Provided data:
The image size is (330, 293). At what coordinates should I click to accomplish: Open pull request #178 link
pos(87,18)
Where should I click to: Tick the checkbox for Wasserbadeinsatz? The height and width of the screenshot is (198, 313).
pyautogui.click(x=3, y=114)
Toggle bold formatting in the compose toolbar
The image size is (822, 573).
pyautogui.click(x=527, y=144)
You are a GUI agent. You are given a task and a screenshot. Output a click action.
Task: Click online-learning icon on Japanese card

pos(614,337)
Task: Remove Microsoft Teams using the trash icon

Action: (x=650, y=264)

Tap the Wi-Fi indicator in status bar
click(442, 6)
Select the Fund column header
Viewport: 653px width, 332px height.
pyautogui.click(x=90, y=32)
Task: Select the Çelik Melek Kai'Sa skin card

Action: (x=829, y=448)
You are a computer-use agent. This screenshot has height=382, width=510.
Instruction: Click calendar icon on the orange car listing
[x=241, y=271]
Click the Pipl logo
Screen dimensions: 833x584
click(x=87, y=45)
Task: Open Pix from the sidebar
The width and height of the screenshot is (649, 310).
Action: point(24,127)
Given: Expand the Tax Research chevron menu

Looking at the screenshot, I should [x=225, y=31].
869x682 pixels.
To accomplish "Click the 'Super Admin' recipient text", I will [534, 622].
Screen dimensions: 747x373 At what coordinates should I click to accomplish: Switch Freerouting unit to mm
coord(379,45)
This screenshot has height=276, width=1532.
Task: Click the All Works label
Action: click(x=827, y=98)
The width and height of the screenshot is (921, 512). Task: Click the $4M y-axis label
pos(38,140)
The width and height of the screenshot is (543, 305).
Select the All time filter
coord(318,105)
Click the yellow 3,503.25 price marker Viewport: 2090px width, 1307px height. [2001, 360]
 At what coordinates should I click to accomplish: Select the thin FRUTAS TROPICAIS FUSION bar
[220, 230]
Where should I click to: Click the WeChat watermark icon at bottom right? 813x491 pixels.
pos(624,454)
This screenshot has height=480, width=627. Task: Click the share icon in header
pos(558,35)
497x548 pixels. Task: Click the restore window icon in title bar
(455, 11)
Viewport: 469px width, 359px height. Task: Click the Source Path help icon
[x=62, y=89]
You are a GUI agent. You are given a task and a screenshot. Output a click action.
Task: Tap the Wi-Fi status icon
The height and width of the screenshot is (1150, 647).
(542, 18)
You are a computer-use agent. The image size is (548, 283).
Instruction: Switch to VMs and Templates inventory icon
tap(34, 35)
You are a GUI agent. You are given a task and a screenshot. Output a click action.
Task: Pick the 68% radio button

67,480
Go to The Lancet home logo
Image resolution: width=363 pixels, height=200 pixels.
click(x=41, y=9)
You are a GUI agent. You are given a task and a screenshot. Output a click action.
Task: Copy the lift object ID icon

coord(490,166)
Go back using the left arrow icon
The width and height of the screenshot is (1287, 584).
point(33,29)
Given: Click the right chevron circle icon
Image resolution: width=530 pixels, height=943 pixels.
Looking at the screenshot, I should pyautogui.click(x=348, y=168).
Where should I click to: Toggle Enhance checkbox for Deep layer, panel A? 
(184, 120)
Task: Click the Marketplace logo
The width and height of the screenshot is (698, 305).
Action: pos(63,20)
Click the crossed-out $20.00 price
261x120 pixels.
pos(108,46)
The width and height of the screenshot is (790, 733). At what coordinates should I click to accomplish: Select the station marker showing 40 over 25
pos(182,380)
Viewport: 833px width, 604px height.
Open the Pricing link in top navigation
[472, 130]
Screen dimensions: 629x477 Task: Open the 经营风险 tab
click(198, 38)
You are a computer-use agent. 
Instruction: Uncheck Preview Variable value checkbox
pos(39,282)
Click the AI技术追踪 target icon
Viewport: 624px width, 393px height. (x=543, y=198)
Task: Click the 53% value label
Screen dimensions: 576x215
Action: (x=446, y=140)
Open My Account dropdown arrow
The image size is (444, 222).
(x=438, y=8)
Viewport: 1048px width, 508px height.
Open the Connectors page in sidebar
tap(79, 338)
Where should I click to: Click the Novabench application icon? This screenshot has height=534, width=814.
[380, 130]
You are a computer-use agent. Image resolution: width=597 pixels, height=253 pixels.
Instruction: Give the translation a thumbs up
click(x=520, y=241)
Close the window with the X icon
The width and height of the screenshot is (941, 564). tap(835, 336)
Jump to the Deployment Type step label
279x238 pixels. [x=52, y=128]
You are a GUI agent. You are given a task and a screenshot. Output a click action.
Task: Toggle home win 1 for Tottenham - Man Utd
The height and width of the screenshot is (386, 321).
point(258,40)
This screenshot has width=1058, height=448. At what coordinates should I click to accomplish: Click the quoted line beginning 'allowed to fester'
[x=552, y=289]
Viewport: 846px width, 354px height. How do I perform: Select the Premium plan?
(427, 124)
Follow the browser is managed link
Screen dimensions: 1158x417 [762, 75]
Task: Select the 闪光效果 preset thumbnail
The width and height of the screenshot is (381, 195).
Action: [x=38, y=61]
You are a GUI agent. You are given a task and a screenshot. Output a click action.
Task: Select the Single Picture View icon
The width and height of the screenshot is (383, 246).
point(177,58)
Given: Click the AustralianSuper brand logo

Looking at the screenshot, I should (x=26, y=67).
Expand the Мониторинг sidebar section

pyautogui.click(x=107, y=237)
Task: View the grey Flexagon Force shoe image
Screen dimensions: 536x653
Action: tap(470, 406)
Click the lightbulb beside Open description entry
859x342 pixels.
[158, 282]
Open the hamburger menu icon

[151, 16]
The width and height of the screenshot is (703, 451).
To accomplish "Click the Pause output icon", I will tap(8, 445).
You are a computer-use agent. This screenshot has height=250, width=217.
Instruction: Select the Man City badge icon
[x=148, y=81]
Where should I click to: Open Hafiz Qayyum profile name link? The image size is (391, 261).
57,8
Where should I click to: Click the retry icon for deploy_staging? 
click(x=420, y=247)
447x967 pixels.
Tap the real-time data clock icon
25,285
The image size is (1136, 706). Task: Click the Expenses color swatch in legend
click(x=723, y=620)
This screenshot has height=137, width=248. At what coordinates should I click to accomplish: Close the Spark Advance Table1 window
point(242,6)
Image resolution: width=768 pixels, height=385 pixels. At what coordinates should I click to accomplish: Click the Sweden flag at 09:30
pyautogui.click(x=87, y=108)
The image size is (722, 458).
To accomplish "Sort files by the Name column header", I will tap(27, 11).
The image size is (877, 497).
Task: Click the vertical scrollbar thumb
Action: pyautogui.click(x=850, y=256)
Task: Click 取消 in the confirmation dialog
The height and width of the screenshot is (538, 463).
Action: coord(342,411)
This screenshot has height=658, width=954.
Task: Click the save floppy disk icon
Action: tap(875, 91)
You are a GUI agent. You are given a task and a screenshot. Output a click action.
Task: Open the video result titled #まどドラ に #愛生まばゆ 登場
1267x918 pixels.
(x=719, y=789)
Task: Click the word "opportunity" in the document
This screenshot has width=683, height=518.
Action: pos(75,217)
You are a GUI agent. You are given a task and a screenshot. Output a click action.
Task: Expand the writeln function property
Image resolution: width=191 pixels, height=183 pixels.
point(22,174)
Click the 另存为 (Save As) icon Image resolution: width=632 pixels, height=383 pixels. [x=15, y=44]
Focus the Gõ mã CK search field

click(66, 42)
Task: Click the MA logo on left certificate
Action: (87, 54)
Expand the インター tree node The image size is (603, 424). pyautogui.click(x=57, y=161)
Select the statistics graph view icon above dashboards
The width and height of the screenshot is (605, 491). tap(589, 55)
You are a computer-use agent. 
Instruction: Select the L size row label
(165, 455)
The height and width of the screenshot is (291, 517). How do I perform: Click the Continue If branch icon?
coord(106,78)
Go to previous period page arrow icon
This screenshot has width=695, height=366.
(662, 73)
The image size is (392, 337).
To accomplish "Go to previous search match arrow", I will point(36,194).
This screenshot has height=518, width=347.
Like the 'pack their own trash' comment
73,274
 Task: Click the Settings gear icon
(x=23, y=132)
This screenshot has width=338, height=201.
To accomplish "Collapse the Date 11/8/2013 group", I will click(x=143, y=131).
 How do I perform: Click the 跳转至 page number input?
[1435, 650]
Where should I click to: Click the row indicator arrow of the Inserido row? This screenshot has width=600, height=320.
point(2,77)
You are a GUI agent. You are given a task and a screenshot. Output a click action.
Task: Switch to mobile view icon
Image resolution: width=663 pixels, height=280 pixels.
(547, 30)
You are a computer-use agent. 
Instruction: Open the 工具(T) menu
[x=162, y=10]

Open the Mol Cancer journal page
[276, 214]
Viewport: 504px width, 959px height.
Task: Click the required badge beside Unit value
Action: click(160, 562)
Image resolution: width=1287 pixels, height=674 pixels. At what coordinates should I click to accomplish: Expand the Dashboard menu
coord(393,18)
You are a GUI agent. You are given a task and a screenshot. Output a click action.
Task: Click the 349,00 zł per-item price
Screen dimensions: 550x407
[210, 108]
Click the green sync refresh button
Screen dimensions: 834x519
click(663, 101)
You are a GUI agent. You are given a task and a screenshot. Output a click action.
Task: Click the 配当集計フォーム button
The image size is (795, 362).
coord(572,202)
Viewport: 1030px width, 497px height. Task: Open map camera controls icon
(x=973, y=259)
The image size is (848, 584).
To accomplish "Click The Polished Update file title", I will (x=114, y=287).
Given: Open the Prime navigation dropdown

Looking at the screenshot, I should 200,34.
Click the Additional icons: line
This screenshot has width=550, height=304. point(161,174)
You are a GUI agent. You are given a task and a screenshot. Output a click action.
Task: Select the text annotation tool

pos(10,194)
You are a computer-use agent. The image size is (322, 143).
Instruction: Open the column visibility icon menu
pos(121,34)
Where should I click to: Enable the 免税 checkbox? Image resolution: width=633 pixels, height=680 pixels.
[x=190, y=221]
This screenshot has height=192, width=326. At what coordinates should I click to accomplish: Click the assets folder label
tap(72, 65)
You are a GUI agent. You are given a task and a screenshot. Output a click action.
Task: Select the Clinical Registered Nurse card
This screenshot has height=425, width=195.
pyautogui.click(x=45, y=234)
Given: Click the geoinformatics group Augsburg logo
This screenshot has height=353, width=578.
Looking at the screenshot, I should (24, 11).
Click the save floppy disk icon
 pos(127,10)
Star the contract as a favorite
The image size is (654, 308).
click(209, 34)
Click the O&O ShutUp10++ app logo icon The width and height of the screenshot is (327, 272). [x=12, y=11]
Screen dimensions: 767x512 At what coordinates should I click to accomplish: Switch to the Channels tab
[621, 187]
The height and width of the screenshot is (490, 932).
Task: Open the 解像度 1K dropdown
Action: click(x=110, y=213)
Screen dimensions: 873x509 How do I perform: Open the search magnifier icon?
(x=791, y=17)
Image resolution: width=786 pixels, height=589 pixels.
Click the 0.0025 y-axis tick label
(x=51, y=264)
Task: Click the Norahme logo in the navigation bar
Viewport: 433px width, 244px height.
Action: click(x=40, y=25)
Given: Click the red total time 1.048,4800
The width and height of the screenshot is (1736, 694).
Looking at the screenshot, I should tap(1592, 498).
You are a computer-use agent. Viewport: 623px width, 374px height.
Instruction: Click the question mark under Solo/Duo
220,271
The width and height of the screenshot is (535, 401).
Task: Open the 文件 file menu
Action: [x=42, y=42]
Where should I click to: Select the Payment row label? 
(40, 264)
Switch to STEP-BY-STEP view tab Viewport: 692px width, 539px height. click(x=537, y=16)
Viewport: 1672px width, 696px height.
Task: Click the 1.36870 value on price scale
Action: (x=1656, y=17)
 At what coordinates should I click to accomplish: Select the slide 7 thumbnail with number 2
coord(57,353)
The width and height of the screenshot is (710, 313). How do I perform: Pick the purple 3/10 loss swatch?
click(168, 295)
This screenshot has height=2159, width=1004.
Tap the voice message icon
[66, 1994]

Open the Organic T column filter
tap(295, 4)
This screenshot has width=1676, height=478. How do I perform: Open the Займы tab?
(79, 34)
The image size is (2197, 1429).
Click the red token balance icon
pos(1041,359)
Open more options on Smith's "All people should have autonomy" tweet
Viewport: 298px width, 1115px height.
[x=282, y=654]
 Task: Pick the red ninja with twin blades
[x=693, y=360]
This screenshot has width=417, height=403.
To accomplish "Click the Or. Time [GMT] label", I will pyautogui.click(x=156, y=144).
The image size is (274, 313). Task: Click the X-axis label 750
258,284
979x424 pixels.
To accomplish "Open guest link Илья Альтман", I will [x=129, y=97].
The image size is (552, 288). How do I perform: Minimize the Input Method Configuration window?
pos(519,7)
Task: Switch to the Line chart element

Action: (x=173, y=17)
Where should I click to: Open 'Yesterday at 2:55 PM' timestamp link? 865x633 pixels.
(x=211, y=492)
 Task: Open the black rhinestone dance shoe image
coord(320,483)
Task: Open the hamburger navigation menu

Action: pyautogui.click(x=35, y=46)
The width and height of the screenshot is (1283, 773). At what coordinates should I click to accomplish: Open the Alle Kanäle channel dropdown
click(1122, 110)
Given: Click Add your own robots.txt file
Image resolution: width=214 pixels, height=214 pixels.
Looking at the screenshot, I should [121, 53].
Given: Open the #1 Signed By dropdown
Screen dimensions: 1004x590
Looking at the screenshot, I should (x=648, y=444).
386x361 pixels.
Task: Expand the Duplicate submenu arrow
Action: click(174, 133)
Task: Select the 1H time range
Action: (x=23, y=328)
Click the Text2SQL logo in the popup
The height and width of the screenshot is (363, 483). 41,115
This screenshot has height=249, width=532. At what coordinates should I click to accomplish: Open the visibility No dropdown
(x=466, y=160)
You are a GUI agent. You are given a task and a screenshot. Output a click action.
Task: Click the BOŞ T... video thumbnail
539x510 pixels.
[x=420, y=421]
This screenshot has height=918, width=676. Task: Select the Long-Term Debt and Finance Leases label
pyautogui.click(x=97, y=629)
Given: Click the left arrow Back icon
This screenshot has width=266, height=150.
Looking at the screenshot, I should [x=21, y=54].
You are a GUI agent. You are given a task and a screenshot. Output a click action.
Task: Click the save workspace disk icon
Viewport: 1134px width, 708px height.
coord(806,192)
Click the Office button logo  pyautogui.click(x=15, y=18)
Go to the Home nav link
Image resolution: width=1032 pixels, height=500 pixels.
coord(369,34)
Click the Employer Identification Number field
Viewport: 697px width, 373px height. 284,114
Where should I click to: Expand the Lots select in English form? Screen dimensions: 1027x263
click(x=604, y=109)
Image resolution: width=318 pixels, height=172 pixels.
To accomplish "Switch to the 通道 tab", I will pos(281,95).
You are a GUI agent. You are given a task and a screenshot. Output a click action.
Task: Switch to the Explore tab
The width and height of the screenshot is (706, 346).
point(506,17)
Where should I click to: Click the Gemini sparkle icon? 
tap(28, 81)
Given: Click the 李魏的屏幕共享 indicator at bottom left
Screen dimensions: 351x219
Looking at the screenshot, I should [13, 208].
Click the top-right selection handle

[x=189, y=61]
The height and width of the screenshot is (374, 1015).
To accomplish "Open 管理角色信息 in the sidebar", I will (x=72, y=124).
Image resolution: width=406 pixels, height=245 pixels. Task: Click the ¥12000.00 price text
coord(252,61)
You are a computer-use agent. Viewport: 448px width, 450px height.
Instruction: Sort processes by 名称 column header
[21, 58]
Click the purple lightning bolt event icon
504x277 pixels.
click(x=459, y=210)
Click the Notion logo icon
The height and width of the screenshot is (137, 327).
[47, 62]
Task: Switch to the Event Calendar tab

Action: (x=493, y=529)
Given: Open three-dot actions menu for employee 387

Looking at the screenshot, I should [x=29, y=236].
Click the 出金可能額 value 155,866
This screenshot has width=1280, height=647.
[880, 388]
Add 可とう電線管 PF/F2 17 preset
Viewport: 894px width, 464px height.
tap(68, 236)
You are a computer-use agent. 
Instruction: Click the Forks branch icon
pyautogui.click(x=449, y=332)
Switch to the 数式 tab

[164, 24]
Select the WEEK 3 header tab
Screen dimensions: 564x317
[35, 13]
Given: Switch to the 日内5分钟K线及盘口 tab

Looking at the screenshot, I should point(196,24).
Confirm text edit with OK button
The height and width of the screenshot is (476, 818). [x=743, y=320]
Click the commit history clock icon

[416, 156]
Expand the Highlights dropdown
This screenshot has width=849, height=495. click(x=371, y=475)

What is being asked: Using the data above, extract exactly the lines from the one that holds "Like the 'pack their own trash' comment" to the one that holds "Task: Switch to mobile view icon", both ends included, and no others.

Task result:
Like the 'pack their own trash' comment
73,274
 Task: Click the Settings gear icon
(x=23, y=132)
This screenshot has width=338, height=201.
To accomplish "Collapse the Date 11/8/2013 group", I will click(x=143, y=131).
 How do I perform: Click the 跳转至 page number input?
[1435, 650]
Where should I click to: Click the row indicator arrow of the Inserido row? This screenshot has width=600, height=320.
point(2,77)
You are a GUI agent. You are given a task and a screenshot. Output a click action.
Task: Switch to mobile view icon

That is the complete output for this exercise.